RECORDED INFORMATION below:

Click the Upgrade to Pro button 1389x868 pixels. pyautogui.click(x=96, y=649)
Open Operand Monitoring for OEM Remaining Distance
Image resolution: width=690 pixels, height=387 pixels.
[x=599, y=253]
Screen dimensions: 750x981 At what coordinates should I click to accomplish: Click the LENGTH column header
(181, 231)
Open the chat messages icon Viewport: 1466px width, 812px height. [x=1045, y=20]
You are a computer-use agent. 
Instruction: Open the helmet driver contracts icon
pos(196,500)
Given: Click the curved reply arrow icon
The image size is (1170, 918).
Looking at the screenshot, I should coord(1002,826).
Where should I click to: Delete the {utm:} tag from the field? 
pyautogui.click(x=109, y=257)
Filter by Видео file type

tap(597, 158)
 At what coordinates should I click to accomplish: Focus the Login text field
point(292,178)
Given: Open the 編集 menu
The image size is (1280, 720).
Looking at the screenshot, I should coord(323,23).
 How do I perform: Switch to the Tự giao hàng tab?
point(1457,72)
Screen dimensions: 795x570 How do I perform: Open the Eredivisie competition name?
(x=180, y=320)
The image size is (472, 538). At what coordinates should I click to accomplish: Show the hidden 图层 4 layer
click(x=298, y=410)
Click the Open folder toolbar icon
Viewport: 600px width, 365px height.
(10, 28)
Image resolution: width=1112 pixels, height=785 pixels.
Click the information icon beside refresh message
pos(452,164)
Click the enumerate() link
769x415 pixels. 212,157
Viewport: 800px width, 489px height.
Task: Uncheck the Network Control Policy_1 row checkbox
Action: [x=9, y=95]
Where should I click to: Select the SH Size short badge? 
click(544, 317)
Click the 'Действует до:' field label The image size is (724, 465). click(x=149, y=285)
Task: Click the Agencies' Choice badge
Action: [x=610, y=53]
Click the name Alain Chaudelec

End of RECORDED INFORMATION.

• [WHAT YOU WILL DO] Where a line in the records above contains the word "Given", copy that line.

• [EXERCISE ANSWER]
Given: Click the curved reply arrow icon
Given: Open the 編集 menu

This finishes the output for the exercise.